I know there is the fact of getting used to the charicteristics of the Px4. Which I will adapt too, Just looking for some pointers so as to not throw anymore wasted ammo then needed. 

Edit: 
One more thing; Maybe just A break in thing but, It seemed as if some of the casing had A soft eject. Wound up wearing some on my hat actually. Not all but once in A while. Not really worried about that as all shot fired and ejected.
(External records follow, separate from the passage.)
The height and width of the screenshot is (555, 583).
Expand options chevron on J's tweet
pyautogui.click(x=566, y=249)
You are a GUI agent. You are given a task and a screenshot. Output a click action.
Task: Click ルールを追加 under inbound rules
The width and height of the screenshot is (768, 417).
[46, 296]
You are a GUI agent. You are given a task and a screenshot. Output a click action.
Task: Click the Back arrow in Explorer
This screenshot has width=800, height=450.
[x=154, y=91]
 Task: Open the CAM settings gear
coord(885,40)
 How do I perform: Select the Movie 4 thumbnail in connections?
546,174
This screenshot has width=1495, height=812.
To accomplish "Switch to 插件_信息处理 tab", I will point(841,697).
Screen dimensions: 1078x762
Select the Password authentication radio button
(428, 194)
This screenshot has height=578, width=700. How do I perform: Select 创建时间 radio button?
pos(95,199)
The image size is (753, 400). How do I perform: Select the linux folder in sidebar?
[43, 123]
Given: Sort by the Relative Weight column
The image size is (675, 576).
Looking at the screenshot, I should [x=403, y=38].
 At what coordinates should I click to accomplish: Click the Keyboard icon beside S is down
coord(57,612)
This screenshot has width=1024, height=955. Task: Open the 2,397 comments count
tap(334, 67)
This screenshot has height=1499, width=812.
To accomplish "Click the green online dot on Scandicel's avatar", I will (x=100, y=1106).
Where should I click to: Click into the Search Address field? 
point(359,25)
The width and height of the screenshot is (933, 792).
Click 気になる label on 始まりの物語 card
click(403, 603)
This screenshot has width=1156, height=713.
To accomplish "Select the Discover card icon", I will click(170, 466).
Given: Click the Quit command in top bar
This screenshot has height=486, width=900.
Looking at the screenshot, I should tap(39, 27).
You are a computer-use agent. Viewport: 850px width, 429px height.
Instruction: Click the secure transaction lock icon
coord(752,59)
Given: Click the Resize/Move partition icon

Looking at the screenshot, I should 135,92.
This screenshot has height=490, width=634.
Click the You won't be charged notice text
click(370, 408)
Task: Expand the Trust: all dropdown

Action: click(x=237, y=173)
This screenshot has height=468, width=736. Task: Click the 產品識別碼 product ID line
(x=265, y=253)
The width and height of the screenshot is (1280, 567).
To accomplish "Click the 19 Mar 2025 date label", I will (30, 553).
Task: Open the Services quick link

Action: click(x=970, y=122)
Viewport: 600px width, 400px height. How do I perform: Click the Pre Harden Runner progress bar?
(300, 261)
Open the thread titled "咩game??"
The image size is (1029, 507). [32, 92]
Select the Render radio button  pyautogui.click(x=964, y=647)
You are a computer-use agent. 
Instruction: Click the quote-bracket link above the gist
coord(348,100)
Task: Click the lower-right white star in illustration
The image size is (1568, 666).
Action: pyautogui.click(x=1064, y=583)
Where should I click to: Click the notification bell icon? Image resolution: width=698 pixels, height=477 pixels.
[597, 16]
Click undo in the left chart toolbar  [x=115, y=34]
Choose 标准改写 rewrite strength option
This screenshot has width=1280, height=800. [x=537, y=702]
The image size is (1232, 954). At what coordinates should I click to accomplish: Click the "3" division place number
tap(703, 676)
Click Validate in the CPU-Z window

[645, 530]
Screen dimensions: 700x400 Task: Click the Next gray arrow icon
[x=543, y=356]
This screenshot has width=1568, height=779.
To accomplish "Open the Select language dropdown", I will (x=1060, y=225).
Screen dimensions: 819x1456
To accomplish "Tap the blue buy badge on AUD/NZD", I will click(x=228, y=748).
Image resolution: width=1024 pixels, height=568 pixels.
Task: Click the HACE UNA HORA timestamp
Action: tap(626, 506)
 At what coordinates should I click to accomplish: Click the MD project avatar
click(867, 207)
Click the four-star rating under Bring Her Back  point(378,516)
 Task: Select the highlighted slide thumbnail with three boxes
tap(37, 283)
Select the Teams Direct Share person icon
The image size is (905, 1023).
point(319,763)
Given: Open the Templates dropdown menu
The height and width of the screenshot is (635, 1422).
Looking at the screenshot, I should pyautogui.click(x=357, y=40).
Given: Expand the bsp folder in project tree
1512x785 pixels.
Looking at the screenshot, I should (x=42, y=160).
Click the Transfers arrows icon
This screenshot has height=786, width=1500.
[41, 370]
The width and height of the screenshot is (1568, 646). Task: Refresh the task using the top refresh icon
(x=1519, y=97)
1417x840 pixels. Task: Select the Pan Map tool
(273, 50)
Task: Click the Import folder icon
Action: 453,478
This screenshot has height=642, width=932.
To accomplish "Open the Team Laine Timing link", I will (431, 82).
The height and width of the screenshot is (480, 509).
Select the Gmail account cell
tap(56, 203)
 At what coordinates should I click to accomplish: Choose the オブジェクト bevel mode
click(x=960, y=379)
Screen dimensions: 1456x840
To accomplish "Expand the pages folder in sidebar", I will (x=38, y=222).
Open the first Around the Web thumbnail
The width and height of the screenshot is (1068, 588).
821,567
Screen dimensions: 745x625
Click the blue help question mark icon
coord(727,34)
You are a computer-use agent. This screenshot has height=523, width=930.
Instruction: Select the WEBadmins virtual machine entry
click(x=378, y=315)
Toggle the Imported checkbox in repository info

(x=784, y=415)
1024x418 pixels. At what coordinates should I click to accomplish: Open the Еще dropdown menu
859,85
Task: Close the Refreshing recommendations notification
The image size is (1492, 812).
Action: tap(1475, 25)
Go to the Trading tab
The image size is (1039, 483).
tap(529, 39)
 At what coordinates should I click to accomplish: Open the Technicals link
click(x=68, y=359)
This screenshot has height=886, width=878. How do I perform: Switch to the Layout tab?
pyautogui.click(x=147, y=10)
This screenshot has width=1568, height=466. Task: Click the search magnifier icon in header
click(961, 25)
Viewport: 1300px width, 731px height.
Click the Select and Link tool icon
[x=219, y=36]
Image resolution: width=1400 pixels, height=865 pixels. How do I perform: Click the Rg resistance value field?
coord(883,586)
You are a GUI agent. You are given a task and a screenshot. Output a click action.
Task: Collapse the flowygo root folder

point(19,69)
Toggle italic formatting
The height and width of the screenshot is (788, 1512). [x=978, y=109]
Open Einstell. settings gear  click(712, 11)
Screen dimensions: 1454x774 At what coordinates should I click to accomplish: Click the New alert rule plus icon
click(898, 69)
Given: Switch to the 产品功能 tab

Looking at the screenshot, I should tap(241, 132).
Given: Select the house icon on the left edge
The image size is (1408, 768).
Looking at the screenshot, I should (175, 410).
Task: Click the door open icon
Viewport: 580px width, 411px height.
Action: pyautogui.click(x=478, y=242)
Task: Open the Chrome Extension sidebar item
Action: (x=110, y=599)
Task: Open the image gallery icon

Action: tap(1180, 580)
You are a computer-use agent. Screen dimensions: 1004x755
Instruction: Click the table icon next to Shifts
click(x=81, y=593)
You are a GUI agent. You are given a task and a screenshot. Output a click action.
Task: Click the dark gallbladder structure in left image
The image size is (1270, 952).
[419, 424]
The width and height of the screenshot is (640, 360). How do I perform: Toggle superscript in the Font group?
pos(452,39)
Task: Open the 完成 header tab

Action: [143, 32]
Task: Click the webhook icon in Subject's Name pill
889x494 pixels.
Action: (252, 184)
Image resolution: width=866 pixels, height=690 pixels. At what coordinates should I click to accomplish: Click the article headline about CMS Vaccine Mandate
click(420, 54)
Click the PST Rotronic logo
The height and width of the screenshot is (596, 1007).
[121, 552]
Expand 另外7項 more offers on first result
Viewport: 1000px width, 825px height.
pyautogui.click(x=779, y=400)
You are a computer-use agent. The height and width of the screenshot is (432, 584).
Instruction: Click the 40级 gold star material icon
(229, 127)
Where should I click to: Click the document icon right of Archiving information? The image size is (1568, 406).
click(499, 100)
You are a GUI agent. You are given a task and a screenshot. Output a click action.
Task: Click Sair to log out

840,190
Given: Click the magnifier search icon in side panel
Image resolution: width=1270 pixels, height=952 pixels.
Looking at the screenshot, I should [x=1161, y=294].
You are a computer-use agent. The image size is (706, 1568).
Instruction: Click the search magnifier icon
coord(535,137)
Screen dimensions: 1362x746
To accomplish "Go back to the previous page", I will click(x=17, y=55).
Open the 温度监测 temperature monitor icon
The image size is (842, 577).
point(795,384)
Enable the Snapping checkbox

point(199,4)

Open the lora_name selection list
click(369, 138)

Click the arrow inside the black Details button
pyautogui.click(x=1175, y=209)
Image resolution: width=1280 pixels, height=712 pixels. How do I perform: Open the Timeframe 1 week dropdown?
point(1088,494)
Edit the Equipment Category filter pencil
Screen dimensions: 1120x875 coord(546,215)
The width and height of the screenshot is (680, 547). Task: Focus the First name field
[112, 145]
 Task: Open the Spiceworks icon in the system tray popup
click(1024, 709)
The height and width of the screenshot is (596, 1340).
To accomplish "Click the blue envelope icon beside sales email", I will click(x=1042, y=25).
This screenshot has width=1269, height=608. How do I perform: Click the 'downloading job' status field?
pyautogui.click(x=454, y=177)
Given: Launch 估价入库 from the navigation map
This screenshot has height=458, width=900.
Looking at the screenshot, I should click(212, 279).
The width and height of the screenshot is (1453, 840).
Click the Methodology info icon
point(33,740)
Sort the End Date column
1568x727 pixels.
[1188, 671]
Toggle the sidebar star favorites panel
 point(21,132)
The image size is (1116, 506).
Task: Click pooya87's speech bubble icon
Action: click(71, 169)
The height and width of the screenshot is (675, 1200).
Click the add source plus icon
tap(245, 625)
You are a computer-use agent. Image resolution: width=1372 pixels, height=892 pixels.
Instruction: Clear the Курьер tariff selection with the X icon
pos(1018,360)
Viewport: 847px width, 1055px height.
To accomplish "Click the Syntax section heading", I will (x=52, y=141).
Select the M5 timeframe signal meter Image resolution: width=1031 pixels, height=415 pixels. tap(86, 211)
Heading back to the range sunday so any imput would be appreciated and put to use

Thanks


----------



## denner (Jun 3, 2011)

I'd bench rest the pistol to make sure your sights are on, if needed, drift the rear sight to point of aim, left if you want to go left and right if you want to go right. Likewise, at least for me, shooting off the bench helps you get a good feel for the trigger, takes out as much human error as possible, helps you to know the sight picture and will show what your doing right and wrong w/o going through a plethora of ammo with frustrating results. Unlike popular belief not all pistol sights are dead on out of the box. Furthermore, when you scope in you favorite hunting rifle do you bench it or do you shoot it off hand for zero? I had to drift my PX4 Compact rear sight a little to the left and off the bench I literally split soda straws @ 15-20 feet every shot. Off hand, I shot a small Copperhead's head off at 10 feet, amazing. I'd work on your sight alignment and trigger control and getting accustomed to the pistol. PX4's are literal tack drivers and with small tacks at that, if you do your part.. BTW, some new compacts may like a little hotter ammo at first until a few 100 or so downrange. USE WWB if you can find it to start and stay away from weak Federal, Remington and especially PMC Bronze at the very first, shoot 2 aspirin off a fence post and post us in the morning.


----------